We break the barrier of $3/2$ for the problem of online load balancing with known makespan, also known as bin stretching. In this problem, $m$ identical machines and the optimal makespan are given. The load of a machine is the total size of all the jobs assigned to it and the makespan is the maximum load of all the machines. Jobs arrive online and the goal is to assign each job to a machine while staying within a small factor (the competitive ratio) of the optimal makespan. We present an algorithm that maintains a competitive ratio of $139/93<1.495$ for sufficiently large values of $m$, improving the previous bound of $3/2$. The value 3/2 represents a natural bound for this problem: as long as the online bins are of size at least $3/2$ of the offline bin, all items that fit at least two times in an offline bin have two nice properties. They fit three times in an online bin and a single such item can be packed together with an item of any size in an online bin. These properties are now both lost, which means that putting even one job on a wrong machine can leave some job unassigned at the end. It also makes it harder to determine good thresholds for the item types. This was one of the main technical issues in getting below $3/2$. The analysis consists of an intricate mixture of size and weight arguments.

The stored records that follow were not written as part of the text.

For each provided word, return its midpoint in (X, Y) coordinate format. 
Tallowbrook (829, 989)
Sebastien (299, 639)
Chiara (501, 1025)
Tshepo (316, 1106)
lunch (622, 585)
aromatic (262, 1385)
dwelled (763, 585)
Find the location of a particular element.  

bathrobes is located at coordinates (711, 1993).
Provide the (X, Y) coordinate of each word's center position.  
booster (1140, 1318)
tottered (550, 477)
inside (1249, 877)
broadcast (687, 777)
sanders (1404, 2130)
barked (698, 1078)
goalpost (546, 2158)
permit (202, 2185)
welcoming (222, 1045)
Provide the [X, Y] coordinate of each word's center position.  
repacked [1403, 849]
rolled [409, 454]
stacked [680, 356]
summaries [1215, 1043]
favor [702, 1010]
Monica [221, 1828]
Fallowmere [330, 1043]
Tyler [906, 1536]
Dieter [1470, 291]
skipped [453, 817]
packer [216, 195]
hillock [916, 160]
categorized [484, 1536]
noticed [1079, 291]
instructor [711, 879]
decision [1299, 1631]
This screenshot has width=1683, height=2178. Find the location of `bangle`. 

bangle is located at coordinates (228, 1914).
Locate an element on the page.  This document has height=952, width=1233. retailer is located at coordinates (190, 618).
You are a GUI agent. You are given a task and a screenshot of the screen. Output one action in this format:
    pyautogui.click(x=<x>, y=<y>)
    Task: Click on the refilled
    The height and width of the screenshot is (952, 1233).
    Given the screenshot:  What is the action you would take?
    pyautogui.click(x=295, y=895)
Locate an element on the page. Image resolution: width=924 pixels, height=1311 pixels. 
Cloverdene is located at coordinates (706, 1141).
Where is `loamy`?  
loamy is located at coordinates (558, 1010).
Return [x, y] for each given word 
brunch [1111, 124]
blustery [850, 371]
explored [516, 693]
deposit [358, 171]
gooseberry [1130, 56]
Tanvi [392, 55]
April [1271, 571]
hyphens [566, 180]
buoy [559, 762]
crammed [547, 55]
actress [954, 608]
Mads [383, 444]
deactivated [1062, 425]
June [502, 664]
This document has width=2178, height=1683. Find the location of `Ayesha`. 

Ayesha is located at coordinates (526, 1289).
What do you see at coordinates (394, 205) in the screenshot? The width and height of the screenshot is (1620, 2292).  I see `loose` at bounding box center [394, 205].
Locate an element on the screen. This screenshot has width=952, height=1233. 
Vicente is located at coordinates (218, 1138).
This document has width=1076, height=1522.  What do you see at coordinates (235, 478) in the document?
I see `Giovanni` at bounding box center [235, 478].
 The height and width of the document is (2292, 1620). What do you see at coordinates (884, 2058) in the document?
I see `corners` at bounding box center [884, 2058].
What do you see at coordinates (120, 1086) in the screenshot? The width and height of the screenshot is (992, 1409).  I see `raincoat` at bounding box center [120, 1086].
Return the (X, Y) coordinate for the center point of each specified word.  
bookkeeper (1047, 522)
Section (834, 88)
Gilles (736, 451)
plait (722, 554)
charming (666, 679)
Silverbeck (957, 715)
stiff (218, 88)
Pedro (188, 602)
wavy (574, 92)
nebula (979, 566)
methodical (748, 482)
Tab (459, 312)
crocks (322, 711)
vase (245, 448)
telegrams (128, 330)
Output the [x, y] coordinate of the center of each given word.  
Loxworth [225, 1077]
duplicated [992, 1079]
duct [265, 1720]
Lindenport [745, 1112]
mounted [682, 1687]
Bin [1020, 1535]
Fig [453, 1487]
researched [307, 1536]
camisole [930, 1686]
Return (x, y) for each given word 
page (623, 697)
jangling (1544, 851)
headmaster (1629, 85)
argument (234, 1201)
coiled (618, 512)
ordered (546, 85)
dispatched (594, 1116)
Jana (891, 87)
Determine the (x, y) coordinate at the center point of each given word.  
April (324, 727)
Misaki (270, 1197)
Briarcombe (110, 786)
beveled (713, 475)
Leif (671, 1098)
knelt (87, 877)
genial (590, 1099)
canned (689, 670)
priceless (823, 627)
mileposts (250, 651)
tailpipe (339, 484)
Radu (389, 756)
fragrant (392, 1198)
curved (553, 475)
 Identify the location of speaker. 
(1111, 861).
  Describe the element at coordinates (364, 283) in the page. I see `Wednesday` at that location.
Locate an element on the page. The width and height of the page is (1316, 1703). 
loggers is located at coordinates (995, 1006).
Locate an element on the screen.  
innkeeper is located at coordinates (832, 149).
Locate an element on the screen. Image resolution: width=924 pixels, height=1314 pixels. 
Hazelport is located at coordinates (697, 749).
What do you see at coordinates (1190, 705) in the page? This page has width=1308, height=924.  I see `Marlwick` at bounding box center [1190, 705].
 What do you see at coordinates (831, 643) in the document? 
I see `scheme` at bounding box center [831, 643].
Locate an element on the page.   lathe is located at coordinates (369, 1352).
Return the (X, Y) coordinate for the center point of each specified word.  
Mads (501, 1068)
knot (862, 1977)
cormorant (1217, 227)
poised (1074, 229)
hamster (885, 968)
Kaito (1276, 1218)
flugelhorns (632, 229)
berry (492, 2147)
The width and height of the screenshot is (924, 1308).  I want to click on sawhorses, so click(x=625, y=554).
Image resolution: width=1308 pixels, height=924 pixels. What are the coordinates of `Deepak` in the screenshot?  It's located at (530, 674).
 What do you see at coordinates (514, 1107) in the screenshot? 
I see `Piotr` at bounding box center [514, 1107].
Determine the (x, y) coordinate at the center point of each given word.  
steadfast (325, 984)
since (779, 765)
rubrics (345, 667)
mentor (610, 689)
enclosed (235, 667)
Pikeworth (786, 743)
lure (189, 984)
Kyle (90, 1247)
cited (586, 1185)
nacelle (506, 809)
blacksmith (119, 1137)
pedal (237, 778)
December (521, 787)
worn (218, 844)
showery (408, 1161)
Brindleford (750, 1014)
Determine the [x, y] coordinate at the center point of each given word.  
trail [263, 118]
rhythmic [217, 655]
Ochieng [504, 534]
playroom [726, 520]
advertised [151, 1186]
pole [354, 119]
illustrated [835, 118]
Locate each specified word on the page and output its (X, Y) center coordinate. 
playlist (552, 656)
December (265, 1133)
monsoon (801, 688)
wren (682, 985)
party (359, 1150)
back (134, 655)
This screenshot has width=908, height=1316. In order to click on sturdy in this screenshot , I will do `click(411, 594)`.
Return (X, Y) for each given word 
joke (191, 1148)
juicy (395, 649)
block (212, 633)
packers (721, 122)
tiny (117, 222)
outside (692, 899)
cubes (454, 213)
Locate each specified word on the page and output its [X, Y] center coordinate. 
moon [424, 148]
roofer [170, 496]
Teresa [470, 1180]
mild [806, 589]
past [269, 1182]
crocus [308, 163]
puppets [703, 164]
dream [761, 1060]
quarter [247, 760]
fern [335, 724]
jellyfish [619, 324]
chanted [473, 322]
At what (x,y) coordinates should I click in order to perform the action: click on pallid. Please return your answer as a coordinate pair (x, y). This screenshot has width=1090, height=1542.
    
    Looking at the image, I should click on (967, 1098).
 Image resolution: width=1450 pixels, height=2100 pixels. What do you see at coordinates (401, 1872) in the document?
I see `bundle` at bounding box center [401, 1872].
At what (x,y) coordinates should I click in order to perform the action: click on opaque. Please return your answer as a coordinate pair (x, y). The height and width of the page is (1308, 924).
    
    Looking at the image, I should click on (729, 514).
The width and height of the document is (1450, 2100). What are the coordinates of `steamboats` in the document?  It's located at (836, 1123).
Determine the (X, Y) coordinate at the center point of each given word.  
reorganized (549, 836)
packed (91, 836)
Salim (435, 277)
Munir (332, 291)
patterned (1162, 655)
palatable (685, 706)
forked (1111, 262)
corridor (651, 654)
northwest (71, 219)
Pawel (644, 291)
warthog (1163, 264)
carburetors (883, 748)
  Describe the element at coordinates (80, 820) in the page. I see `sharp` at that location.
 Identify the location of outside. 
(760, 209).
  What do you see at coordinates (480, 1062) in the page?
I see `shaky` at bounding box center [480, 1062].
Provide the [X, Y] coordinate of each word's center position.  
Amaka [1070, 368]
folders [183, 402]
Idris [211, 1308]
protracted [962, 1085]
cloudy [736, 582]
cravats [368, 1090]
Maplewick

翻译：我们突破了已知完工时间在线负载均衡问题（亦称箱体拉伸问题）的$3/2$障碍。该问题给定$m$台相同机器及最优完工时间。机器负载为其分配的所有作业尺寸之和，完工时间指所有机器中的最大负载。作业在线到达，目标是在将每个作业分配到机器的同时，使完工时间保持在最优完工时间的一个较小倍数（竞争比）内。我们提出一种算法，在$m$足够大时保持$139/93<1.495$的竞争比，改进了原有的$3/2$上界。数值3/2代表该问题的一个自然界限：只要在线箱体尺寸不小于离线箱体的$3/2$，所有能至少两次装入离线箱体的物品均具有两个优良特性——它们能在在线箱体中装入三次，且单个此类物品可与任意尺寸物品共同装入在线箱体。如今这两个特性均已丧失，这意味着即使将单个作业分配到错误机器，也可能导致最终有作业无法分配。这也使得确定物品类型的合适阈值变得更加困难，这正是突破$3/2$界限的主要技术难点之一。我们的分析融合了尺寸论证与权重论证的复杂技术体系。